Coronary artery disease was defined as coronary stenosis identified by angiography, history of myocardial infarction, or previous revascularization. Peripheral vascular disease was defined by prior revascularization or amputation for ischemia or gangrene. Thromboembolic disease was defined as previous deep vein thrombosis or pulmonary embolus.
Statistical Analyses
Kaplan–Meier survival analysis was used to calculate primary and secondary patency rates, and the log-rank test was used to compare patency rates. Spearman and Pearson correlation coefficients were obtained for all potential predictor variables to look for confounding. A univariate analysis was done with variables considered relevant to AVF patency. All variables with a P value <0.05 were included in the multivariate analysis. Multivariate Cox proportional hazards models were used to determine factors associated with reduced AVF patency. Test results were presented as hazard ratios (HR) with 95% confidence intervals (CIs), and two-sided P < 0.05 was considered statistically significant. Analyses were performed using SAS 9.1 (SAS, Cary, NC).
Results
From January 1, 2006, through December 31, 2008, 293 patients underwent 317 procedures for AVF creation. The patients' mean age was 65.1 ± 16.8 years (mean ± SD), 191 patients were male (65.2%), and 258 patients were Caucasian (88.1%) (Table 1). Diabetic nephropathy (34.8%) was the most common kidney disease. The most common AVF was the brachiocephalic (68.2%). The ultrasound-determined vessel diameters used for AVF creation were 4.4 ± 1.2 and 3.5 ± 1.3 mm for artery and vein, respectively.
Baseline characteristics of patients who had AVFs placed during study the time period
Hemodialysis was received by 53.6% (157 of 293) at Mayo Clinic, 30.0% (88 of 293) received hemodialysis elsewhere, and 16.4% (48 of 293) did not require hemodialysis during follow-up.
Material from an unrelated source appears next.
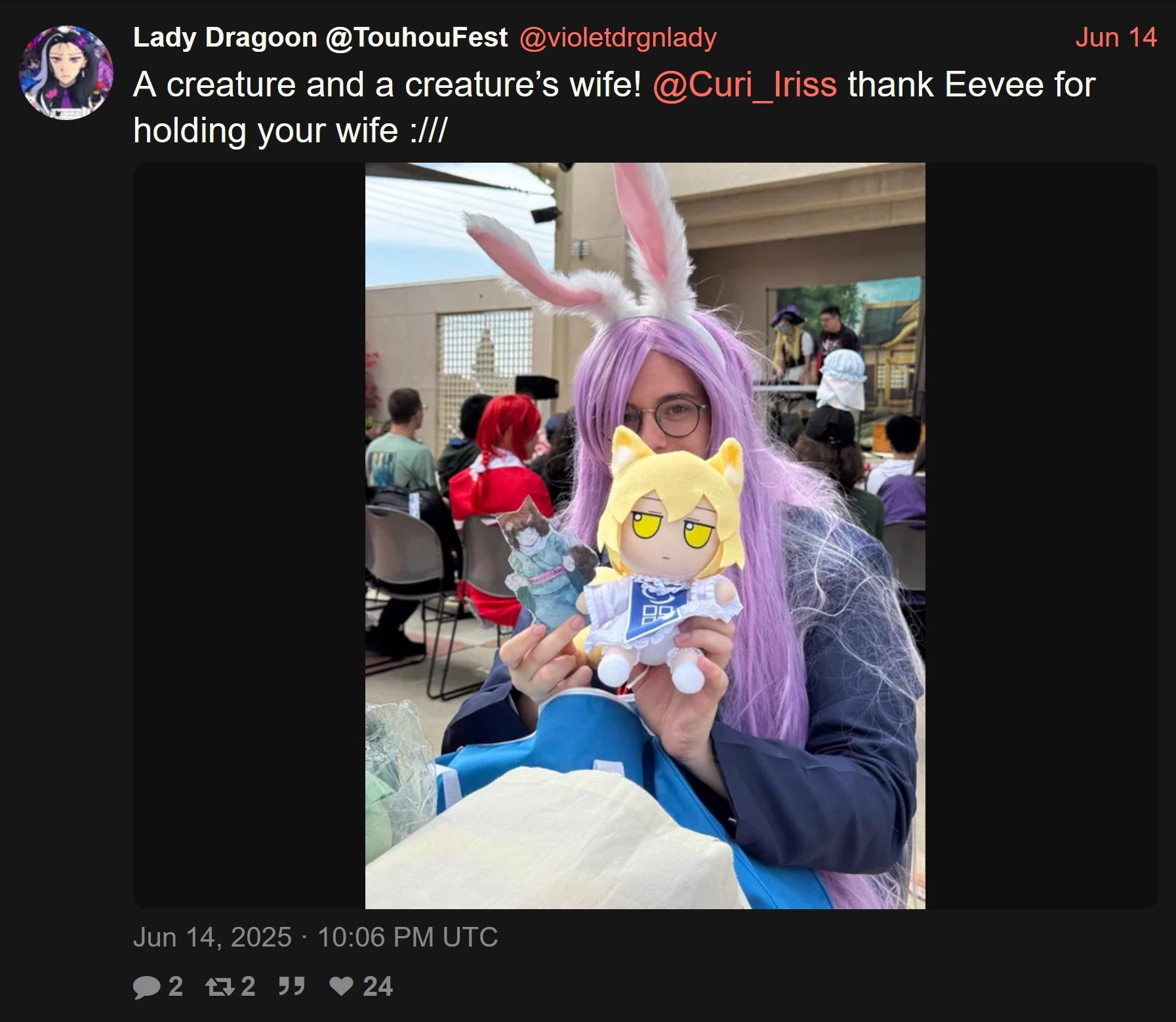
Task: Open the Jun 14 date permalink
Action: click(x=1116, y=37)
Outcomes were similar among patients who received dialysis at Mayo or non-Mayo facilities (P = 0.81 and P = 0.08 for primary and secondary patency, respectively). Half (50.5%, 148 of 293) of the AVFs were placed after hemodialysis initiation, and the median time on hemodialysis before AVF placement was 1.0 months (range −27.6 to 340.6 months). The median time from AVF placement to end of follow-up was 379 days (interquartile range 116 to 683 days).
AVF Outcomes
After excluding the AVFs unused because of death (2.0%, 6 of 293), no hemodialysis initiation during follow-up (13.0%, 38 of 293), kidney transplantation (0.7%, 2 of 293), or indeterminate outcome (12.6%, 37 of 293), 49.0% (103 of 210) of the remaining AVFs were unsuitable for hemodialysis within a reasonable time. A reasonable time was defined as: (1) within 1 month after hemodialysis initiation if the AVF was created more than 6 months before hemodialysis initiation or (2) within 6 months after placement if the AVF was placed after hemodialysis initiation (data not shown).
Figure 1 shows all AVF outcomes at the end of follow-up. We also examined AVF outcomes at the end of follow-up for patients who required hemodialysis at some time, did not die, or did not receive a transplant before AVF use (Figure 2). Figures 3 and 4 are the Kaplan–Meier survival curves for primary and secondary fistula patency. The 3-, 6-, 12-, and 18-month event-free survival rates were 67%, 50%, 41%, and 30%, respectively, for primary patency, and 92%, 86%, 77%, and 73%, respectively, for secondary patency.
AVF outcomes at the end of follow-up (median, 379 days; interquartile range, 116 to 683 days). At the end of follow-up, 39.9% (117 of 293) of the AVFs were suitable for dialysis, but 26.6% (78 of 293) had primary failure, 13.0% (38 of 293) were not used because hemodialysis was not needed, 12.6% (37 of 293) had an indeterminate outcome, 5.1% (15 of 293) had secondary failure, 2.0% (6 of 293) were not used because the patients died before use, and 0.7% (2 of 293) were not used because the patients received a transplant before use.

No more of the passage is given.